Assumptions About Early Atmosphere

First needed, an atmosphere on early earth that, when bombarded with lightning or ultraviolet rays or other energy sources, would produce simple molecules necessary for life. In 1953 Stanley Miller reported on just such an experiment. He selected a hydrogen-rich atmosphere for early earth, passed an electric spark through it, and produced 2 simpler amino acids of the 20 required to make proteins.⁠¹ No one knows, however, what the early earth atmosphere was like.⁠² Why did Miller choose this one? He admitted prejudice in favor of it because it was the only one wherein “the synthesis of compounds of biological interest takes place.”⁠³

Miller used a spark to break up the simple chemicals in his atmosphere to allow amino acids to form. But this spark would even more quickly have shattered the amino acids! So again Miller rigged his experiment: He built a trap in his apparatus to store the acids as soon as they formed, to save them from the spark. Scientists claim, however, that in the early earth the amino acids would have escaped the lightning or ultraviolet rays by plunging into the ocean. Thus evolutionists seek to save the soup.

But for several reasons, to no avail. Amino acids are not stable in water and in the ancient ocean would exist in only negligible quantities. If the organic soup had ever existed, some of its compounds would have been trapped in sedimentary rocks, but in spite of 20 years of searching, “the earliest rocks have failed to yield any evidence of a prebiotic soup.” Yet “the existence of a prebiotic soup is crucial.” So “it comes as . . . a shock to realize that there is absolutely no positive evidence for its existence.”⁠⁶

The Chances of a Protein Forming

Allow the soup that nature disallows. Millions of amino acids in the soup, hundreds of different kinds, roughly half of them in a left-handed form and half right-handed. Would the amino acids now connect up in long chains to make proteins? Would only the 20 kinds needed be selected by chance out of the hundreds of kinds in the soup? And from these 20 kinds, would chance select only the left-handed forms found in living organisms?

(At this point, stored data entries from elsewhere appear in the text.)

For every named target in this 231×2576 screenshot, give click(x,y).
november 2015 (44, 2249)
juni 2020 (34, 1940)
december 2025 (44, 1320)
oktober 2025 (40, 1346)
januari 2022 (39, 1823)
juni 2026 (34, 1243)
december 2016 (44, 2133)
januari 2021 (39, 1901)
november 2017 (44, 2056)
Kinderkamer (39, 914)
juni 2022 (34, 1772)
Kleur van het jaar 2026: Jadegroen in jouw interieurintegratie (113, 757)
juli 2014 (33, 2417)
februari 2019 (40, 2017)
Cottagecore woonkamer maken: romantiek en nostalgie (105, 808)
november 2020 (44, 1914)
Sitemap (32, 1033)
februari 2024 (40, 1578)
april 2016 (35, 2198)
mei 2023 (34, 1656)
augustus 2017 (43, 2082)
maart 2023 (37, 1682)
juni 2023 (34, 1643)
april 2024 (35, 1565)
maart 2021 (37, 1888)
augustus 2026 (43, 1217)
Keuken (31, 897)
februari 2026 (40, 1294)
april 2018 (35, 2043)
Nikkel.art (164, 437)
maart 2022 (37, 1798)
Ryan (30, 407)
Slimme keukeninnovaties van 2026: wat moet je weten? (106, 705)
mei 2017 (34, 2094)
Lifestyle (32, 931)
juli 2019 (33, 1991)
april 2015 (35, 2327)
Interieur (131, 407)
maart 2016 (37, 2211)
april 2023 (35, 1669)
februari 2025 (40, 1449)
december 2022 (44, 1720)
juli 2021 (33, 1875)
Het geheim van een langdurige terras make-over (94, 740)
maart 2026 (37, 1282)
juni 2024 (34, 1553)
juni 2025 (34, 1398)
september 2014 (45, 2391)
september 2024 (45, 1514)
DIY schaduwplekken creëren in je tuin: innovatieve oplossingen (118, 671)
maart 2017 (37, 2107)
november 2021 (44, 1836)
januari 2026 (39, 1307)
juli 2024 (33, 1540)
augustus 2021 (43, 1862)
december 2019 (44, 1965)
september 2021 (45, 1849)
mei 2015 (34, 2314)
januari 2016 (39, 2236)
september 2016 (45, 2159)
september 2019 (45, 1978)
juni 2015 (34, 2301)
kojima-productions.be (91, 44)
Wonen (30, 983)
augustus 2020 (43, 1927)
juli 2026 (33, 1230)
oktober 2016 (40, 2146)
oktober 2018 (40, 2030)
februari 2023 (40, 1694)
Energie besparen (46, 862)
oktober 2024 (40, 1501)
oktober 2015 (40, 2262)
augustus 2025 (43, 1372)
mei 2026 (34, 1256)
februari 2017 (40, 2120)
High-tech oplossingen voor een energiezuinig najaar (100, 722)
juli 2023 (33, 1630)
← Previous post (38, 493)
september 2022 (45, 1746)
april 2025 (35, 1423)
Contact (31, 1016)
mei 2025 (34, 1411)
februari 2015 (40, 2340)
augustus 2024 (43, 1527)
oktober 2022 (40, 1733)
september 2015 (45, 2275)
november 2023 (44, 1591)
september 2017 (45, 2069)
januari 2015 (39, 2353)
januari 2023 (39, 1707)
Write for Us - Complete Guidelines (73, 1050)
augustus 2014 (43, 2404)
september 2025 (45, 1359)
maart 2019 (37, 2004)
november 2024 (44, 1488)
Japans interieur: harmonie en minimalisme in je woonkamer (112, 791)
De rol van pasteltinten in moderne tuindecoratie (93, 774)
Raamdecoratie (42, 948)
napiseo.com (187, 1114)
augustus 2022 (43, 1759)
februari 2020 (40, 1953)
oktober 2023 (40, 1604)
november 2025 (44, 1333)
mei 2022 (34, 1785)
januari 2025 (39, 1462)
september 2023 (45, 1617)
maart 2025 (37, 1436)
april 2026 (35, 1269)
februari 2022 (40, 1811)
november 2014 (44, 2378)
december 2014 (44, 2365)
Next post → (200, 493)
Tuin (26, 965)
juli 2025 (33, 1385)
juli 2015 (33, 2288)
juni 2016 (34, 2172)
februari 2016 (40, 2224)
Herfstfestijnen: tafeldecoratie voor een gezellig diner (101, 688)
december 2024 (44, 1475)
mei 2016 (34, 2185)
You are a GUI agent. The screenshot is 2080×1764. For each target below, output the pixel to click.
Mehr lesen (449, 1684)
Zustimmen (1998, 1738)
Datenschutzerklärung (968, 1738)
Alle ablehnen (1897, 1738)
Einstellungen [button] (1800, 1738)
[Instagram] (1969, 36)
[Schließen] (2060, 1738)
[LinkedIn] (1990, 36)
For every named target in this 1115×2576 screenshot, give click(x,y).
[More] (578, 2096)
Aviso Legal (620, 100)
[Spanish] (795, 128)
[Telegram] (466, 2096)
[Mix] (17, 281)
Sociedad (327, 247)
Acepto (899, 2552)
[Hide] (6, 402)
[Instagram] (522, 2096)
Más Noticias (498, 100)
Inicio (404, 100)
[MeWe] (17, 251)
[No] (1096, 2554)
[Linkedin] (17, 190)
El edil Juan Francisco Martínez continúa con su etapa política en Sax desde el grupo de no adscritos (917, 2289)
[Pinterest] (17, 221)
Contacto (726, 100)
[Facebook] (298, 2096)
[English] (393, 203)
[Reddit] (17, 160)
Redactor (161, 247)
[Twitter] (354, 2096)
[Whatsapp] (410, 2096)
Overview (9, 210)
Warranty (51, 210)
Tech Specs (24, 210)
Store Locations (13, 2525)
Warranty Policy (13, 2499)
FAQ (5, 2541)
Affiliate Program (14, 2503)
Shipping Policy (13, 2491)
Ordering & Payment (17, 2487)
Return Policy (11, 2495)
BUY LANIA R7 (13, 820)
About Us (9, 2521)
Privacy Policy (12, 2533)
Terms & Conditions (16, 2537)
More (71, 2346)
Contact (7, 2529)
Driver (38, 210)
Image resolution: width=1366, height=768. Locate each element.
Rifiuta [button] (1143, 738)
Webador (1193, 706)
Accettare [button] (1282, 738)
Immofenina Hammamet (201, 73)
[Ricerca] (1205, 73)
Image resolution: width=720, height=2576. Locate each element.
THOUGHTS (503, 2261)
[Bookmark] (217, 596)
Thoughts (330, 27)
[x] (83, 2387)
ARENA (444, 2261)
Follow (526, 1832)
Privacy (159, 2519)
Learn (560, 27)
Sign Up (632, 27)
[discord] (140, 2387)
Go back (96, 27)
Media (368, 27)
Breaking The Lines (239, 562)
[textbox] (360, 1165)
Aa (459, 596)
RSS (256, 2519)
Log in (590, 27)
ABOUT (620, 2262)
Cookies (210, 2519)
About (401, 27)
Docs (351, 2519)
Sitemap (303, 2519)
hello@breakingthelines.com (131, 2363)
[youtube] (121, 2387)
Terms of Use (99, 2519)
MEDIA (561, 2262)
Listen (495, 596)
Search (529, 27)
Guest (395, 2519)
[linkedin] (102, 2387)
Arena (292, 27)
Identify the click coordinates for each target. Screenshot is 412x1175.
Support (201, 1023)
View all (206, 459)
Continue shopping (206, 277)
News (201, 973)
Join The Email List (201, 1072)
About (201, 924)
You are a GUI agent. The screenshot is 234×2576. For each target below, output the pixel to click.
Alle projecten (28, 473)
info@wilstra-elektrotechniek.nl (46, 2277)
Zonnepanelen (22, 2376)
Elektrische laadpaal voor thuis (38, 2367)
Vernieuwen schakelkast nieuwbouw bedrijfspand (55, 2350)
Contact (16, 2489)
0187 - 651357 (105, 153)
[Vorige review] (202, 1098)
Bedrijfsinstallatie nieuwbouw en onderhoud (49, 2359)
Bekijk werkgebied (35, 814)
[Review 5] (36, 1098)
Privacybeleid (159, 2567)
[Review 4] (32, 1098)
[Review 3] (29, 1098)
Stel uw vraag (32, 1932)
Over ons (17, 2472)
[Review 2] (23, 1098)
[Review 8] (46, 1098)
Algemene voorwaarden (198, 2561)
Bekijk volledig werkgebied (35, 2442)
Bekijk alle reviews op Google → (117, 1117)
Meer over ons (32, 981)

And then line them up in the right order for each distinctive protein and in the exact shape required for each one?⁠⁷ Only by a miracle.

A typical protein has about one hundred amino acids and contains many thousands of atoms. In its life processes a living cell uses some 200,000 proteins. Two thousand of them are enzymes, special proteins without which the cell cannot survive. What are the chances of these enzymes forming at random in the soup​—if you had the soup? One chance in 10^40,000. This is 1 followed by 40,000 zeros. Written out in full, it would fill 14 pages of this magazine. Or, stated differently, the chance is the same as rolling dice and getting 50,000 sixes in a row. And that is for only 2,000 of the 200,000 needed for a living cell.⁠⁸ So to get them all, roll 5,000,000 more sixes in a row!